Investors bet on downtown

Real estate deals on rise in city's core

Real estate deals on rise in city's core

September 23, 2004|by GREGORY T. SIMMONS

HAGERSTOWN - Real estate transactions are increasing in downtown Hagerstown, representing a rising amount of investment in the city's core and a possibility of space for new homes and business, officials and investors said.

"It's a fair amount of property that will be transferred by the end of this year, early next year. ... This is the first time that I've seen this much investment and interest in downtown," City Economic Development Director Debbie Everhart said in a recent interview.
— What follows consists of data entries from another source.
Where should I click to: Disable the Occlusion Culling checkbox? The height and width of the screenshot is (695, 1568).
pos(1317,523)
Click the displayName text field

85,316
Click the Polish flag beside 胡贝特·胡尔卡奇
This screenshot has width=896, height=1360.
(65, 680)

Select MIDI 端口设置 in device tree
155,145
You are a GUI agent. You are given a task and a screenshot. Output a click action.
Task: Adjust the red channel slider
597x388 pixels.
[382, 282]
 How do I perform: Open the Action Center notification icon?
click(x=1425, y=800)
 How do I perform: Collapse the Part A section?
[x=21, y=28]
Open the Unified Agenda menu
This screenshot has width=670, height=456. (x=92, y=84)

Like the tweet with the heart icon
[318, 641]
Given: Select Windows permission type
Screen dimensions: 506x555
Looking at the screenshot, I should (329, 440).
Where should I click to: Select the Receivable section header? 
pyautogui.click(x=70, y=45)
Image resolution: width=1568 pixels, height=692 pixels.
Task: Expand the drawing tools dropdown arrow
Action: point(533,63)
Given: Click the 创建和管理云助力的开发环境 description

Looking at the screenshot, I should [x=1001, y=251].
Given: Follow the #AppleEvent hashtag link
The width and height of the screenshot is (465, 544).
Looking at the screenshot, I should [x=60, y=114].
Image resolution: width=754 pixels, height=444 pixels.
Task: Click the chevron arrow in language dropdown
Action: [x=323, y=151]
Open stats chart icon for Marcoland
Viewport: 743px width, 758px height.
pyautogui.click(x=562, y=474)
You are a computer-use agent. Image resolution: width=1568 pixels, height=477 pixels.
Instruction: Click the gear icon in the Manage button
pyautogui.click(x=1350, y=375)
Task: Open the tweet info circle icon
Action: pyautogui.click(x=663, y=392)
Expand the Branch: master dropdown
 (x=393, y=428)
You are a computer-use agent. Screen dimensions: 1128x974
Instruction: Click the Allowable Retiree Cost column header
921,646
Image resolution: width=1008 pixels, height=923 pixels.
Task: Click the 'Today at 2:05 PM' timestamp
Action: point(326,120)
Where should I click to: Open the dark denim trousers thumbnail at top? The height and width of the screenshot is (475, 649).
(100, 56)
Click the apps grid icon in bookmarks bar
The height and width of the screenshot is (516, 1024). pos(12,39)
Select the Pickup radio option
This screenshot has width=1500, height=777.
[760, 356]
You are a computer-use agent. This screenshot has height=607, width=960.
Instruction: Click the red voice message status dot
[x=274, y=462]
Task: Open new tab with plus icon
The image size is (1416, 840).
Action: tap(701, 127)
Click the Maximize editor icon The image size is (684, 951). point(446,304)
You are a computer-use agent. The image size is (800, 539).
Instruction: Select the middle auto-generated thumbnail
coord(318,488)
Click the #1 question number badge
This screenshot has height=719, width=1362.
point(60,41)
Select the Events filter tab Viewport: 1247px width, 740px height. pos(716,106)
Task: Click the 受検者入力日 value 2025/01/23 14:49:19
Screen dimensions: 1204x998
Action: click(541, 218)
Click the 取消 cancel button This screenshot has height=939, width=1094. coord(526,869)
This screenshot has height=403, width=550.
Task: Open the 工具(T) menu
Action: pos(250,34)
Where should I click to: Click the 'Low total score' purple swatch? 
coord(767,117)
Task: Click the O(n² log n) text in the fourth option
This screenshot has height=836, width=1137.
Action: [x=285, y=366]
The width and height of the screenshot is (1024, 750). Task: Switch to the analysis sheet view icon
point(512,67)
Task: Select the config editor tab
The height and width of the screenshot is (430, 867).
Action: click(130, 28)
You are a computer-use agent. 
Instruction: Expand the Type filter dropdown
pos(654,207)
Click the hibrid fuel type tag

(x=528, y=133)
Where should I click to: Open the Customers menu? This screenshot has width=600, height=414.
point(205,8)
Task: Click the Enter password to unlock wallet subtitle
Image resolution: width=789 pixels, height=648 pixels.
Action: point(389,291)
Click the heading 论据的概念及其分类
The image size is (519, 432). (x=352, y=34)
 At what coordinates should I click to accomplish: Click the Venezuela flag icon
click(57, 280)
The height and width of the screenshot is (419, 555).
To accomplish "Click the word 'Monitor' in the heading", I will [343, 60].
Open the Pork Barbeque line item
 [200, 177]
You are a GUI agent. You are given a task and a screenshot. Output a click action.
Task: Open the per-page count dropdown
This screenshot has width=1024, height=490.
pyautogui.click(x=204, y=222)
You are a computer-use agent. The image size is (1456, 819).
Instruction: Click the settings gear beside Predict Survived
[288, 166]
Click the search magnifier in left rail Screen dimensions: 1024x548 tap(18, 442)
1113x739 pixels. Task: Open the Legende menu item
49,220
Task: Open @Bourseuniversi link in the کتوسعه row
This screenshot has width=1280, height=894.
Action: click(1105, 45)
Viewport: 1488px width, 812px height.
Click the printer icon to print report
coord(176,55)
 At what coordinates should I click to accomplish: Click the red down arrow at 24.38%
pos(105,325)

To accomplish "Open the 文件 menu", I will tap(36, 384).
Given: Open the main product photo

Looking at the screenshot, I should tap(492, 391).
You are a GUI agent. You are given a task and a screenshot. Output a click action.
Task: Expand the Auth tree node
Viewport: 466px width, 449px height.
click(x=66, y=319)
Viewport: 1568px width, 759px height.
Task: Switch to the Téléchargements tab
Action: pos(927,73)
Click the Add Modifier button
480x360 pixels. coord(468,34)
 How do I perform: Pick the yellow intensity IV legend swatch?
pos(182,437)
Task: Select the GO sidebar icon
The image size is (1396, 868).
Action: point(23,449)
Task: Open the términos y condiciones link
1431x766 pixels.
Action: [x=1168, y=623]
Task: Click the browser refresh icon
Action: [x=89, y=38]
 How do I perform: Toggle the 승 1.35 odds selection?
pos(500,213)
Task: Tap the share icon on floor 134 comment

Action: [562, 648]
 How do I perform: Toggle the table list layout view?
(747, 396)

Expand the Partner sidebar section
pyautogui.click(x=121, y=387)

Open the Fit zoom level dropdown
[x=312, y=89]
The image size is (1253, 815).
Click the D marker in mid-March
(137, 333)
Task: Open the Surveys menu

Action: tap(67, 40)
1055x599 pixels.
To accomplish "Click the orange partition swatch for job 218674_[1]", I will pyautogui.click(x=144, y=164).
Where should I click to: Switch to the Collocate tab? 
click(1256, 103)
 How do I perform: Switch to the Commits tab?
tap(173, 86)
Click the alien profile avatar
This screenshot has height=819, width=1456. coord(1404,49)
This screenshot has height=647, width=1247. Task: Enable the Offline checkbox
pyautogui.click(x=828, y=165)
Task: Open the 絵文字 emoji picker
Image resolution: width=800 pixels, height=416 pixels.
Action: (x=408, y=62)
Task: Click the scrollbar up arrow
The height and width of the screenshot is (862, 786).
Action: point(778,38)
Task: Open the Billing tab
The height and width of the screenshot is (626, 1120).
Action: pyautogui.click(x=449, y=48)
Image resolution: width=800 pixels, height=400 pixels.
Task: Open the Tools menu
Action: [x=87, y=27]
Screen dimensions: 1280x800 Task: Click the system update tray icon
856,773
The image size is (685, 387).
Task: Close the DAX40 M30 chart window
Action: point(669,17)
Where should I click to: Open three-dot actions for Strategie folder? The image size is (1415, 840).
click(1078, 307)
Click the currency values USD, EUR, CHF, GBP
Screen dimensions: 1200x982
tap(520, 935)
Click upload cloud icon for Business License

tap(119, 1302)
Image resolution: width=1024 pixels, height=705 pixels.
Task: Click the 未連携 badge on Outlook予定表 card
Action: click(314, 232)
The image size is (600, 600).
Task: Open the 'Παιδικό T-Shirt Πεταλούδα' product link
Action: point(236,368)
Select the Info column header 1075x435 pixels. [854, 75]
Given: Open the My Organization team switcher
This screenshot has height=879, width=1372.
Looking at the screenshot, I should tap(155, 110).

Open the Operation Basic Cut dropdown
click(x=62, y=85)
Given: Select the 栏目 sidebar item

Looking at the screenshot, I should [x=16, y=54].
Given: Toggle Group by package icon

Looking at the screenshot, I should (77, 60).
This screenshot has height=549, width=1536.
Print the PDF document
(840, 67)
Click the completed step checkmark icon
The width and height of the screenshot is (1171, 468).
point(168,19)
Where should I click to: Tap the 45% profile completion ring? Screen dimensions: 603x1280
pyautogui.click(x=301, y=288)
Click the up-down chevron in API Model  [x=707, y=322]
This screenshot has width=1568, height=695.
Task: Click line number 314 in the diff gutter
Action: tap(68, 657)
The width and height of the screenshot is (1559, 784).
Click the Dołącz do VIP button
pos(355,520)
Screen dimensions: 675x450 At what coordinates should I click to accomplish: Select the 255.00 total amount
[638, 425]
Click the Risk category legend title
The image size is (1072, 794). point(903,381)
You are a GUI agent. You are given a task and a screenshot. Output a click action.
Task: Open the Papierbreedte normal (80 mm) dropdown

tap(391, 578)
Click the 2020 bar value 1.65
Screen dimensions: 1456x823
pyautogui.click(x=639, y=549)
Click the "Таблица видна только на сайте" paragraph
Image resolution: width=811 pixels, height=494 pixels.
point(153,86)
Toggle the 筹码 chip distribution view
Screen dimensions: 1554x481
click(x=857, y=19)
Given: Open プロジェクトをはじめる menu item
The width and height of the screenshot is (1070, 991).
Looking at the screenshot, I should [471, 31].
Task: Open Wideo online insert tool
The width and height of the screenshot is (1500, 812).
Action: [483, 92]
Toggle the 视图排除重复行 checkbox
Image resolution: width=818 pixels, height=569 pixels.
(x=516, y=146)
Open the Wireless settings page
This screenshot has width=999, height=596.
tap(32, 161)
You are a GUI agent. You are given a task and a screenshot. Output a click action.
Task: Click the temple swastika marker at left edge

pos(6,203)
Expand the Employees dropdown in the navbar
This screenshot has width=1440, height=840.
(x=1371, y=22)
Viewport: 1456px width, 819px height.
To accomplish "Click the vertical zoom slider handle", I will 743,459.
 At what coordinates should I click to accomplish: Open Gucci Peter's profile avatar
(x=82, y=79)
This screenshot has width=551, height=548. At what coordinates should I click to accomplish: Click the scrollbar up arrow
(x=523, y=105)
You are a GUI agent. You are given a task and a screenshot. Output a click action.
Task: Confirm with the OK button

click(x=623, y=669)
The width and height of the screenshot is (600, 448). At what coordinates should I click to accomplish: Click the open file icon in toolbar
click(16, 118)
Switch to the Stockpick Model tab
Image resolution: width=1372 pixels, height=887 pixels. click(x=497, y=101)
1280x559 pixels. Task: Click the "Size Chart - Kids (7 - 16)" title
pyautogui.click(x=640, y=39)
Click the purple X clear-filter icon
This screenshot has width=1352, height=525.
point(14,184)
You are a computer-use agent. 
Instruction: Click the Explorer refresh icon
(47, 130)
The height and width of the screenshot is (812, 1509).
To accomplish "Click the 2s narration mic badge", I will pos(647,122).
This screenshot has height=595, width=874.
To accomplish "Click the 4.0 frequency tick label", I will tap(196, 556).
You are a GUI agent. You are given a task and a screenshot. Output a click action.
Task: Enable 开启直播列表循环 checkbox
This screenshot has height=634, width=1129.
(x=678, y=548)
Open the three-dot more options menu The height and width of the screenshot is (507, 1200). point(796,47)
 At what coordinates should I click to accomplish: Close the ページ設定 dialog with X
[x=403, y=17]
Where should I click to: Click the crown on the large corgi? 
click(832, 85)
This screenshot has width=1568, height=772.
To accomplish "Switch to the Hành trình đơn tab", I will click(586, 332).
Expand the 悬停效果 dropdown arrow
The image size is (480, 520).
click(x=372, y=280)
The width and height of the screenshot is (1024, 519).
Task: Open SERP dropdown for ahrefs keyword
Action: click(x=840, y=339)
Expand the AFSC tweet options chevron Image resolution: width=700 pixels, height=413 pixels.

Recent purchases and sale discussions include:

· The building on Public Square that holds the Frostburg State University Hagerstown Center was bought in August. The owner has said he hopes to attract retail and office tenants.


· 25 W. Franklin St., purchased in July, will be renovated and reopened with 10 rental apartments and two street-level office spaces.

· Nearly three acres on East Baltimore Street are expected to be sold in January to the Hagerstown Neighborhood Development Partnership, where 20 to 30 moderate-income or upscale town houses would be built.

· The Tusing warehouse on the city's Central Lot off North Potomac Street is being considered for purchase from the city. The proposed purchasers have said they would like to bring a restaurant and either office space or apartments.

Everhart said she knew of about eight other properties on which purchase options had been signed. She declined to say which properties those were, citing business confidentiality.

Michael Heyser, the city's building inspector, said it's hard not to notice the increase in activity.

"It's much, much more than an uptick. It's an explosion," Heyser said.

Heyser said there have been a flood of phone calls to his office by people asking about the city's codes and inspection process. He said he expects many of those phone calls to become written applications.

Joyce Palmer, a private investor from Washington, D.C., said she and her investing partner bought their first building in Hagerstown, at 25 W. Washington St., in July.

In addition to the recorded purchase price of $395,000 for the building, according to state tax records, Palmer said she expects to sink about $200,000 in upgrades to the building before it opens. She said the expenditures seem worth it.

"There's a lot of economic development going on in Hagerstown .... I think they're trying to bring it back to what it once was," Palmer said. Palmer, who has family in nearby Martinsburg, W.Va., said she has watched the economic growth of Western Maryland.

"It's continued to move north. I figured, eventually, it has to get to Hagerstown," Palmer said.

Alan Feinberg, a Frederick, Md., investor said he and his partner bought a building at 141 S. Potomac St. this past spring. He said it will have office space on the ground floor, and the top two floors will become a condominium.

"It's a beautiful building and that's what attracted us," Feinberg said. He said with some work, he thinks he can turn a profit.

"Downtown is valuable. It's going to get much more valuable," Feinberg said.